Título: Tsunami monetário
Autor: Duran, Camila Villard
Fonte: O Estado de São Paulo, 06/10/2012, Economia, p. B2

As críticas do governo brasileiro ao fenômeno do "tsunami monetário" revelam um problema sensível, especialmente no pós-crise, quanto à gestão da moeda. Bancos centrais implementam sua política monetária com base em interesses nacionais e de acordo com mandatos legais. As consequências econômicas e sociais globais têm sido secundárias em seu processo decisório.

O Fed (o banco central dos EUA) tem como objetivo manter a estabilidade de preços e assegurar o pleno emprego naquele país. As rodadas de "afrouxamento quantitativo" monetário parecem estar condizentes com seu mandato, que pressupõe a arbitragem entre dois objetivos macroeconômicos. O problema é que o Fed também é responsável por gerir uma moeda de reserva e de pagamentos internacionais. Tanto ele quanto o Banco Central Europeu (BCE) têm papel global relevante, que não está refletido em mandatos internacionais.

O problema parece residir, portanto, na arquitetura do sistema financeiro internacional. A cooperação global monetário-financeira pauta-se por instrumentos jurídicos flexíveis. Esse modelo de regulação parece ser o resultado, como afirma o pesquisador Pierre H. Verdier, de dependência histórica. Desde o colapso do sistema de Bretton Woods, as relações monetárias e financeiras têm sido construídas juridicamente por meio de instrumentos de soft law.

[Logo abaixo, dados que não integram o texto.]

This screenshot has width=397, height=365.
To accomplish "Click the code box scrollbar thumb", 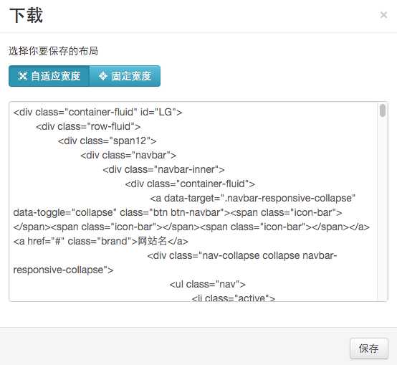I will [x=383, y=110].
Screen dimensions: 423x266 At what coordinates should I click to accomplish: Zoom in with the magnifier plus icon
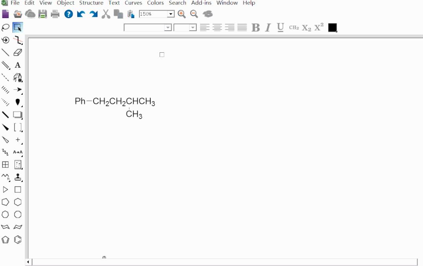181,14
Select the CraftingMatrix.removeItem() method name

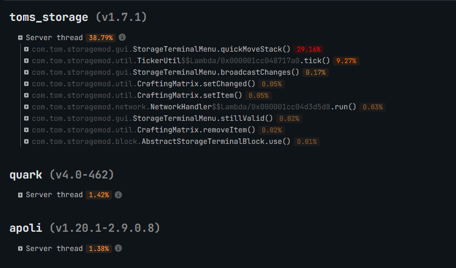point(196,130)
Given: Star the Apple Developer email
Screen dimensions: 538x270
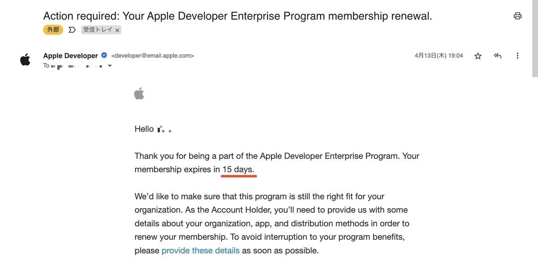Looking at the screenshot, I should [x=478, y=56].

Com o fim do sistema de paridades fixas, na década de 1970, reguladores nacionais enfrentaram consideráveis desafios globais. Não havia moldura institucional para enfrentá-los ou autoridade capaz de criar fóruns formais de negociação ou acordos vinculantes. A atuação dessas autoridades passou, então, a pautar-se por redes informais, organizadas em torno de tecnocratas (como o Comitê da Basileia), e normas flexíveis como diretivas e recomendações.

Para o bem ou para o mal, esse modelo regulatório persiste: a atuação do G-20 é um reflexo. Esse regime, porém, não é o mesmo do direito do comércio internacional. A substituição do Gatt pela Organização Mundial do Comércio (OMC) deu novo impulso às relações internacionais nessa área. A OMC tem "dentes": conta, inclusive, com estrutura contenciosa. No sistema financeiro, porém, há fragmentação de centros de poder, e isso desfavorece a assunção por um ou outro banco central de suas responsabilidades internacionais na gestão da moeda. É o que ocorre, entre outros, com o Fed e o BCE.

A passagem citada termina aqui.